Dans un post récent sur LinkedIn, Bertrand Duperrin, dirigeant de Emakina France, conférencier et blogueur (duperrin.com), indiquait que les salariés étaient confrontés aux problèmes tous les jours et les plus à même de les signaler et d’aider à les résoudre. Il allait jusqu’à proposer un «service employé» à l’image du service client.
La Banque du Caire se transforme avec l’expérience employé
La Banque du Caire est une institution financière majeure en Égypte et dans des pays de l’Est africain. Elle s’est engagée dans une transformation par un programme sur trois ans pour apporter un service client de meilleure qualité. Hesham Daabes, le DSI de la banque précise : « Les nouvelles interactions avec les clients ont changé la culture interne et les employés devaient adapter leurs compétences à ces nouveaux processus.» La transformation vise à faire de l’institution une banque omnicanale avec des interactions numériques avec les clients. La prochaine étape de ce plan est d’améliorer l’engagement du client par l’analytique. Nexthink intervient dans ce programme pour simplifier la vie des employés et apporter une visibilité sur les outils employés afin d’apporter la même expérience à chaque client et résoudre proactivement les problèmes.

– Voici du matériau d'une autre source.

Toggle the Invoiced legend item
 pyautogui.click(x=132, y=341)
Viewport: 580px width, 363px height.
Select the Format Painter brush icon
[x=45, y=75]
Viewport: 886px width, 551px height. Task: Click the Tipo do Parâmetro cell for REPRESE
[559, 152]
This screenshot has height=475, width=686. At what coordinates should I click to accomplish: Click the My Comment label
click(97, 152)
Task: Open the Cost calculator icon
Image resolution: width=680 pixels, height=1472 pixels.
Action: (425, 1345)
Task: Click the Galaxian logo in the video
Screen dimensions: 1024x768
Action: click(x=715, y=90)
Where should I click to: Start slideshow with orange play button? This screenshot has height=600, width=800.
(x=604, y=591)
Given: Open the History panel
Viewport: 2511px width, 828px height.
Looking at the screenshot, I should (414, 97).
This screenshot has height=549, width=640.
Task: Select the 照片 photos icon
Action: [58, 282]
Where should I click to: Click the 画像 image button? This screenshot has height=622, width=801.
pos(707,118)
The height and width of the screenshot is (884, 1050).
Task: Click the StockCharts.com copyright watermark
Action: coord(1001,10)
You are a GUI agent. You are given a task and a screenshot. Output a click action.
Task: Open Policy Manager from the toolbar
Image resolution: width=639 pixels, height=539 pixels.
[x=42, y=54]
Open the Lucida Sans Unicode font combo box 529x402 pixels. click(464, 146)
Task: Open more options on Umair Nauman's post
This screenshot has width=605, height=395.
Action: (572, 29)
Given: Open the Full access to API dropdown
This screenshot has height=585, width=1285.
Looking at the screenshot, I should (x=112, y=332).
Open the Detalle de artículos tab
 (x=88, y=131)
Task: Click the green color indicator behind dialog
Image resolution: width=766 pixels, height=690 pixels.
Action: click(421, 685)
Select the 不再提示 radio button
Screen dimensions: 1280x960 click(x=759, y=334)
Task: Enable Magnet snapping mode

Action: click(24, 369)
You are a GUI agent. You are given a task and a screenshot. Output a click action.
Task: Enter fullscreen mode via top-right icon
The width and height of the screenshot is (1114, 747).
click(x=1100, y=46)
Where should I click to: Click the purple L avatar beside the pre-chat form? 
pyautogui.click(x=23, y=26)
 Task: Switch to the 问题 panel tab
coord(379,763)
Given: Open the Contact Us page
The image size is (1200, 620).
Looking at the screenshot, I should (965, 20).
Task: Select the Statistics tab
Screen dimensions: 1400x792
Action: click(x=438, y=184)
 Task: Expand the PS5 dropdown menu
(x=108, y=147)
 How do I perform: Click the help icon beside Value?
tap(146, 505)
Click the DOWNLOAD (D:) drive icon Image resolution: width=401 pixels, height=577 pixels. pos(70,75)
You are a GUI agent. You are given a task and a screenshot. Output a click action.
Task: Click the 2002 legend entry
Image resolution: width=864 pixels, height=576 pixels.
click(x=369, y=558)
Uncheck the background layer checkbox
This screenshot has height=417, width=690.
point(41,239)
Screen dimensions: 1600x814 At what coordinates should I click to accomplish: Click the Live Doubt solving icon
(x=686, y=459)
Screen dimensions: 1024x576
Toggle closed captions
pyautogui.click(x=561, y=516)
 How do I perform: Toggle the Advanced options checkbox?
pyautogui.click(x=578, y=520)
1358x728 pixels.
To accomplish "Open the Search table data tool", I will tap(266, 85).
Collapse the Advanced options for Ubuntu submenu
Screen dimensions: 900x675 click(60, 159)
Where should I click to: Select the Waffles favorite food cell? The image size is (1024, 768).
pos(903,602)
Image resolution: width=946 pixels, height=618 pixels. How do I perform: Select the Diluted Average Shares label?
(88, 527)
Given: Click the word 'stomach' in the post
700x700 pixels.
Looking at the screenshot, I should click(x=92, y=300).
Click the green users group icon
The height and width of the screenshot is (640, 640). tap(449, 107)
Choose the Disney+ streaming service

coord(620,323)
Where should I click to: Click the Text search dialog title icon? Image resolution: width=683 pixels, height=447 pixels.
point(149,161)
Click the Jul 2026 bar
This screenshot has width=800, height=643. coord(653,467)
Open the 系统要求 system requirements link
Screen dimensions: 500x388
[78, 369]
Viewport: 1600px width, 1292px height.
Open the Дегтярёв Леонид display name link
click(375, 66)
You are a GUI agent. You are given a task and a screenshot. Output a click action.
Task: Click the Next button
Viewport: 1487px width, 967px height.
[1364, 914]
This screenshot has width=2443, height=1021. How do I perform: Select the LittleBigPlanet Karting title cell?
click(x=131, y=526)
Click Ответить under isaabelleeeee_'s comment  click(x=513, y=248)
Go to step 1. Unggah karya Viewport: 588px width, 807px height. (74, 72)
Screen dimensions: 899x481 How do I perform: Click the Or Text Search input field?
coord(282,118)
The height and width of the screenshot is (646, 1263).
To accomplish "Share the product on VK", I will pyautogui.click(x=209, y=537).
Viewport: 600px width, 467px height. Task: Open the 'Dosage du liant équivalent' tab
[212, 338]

La mise en œuvre a démarré avec la création de profils standard à partir des besoins et de ce qui est réellement utilisé par les employés. La solution a permis ainsi de réduire les coûts de licence et de ne pas conserver des licences peu utilisées pour des fonctions spécifiques. Des rapports sont fournis aux employés sur l’utilisation de leur poste ou ce qui se passe au niveau du service desk. Ainsi les salariés sont au courant du temps d’indisponibilité ou du nombre de PC à problème. La solution donne ici de la transparence sur ce qui est utilisé et ce qui doit être changé. La première conséquence a été la baisse du nombre de mails et d’ouverture de tickets vers le support.
Il a ainsi été permis d’accompagner les employés dans l’acquisition des nouvelles compétences nécessaires à l’exécution de leur nouvelle forme de travail.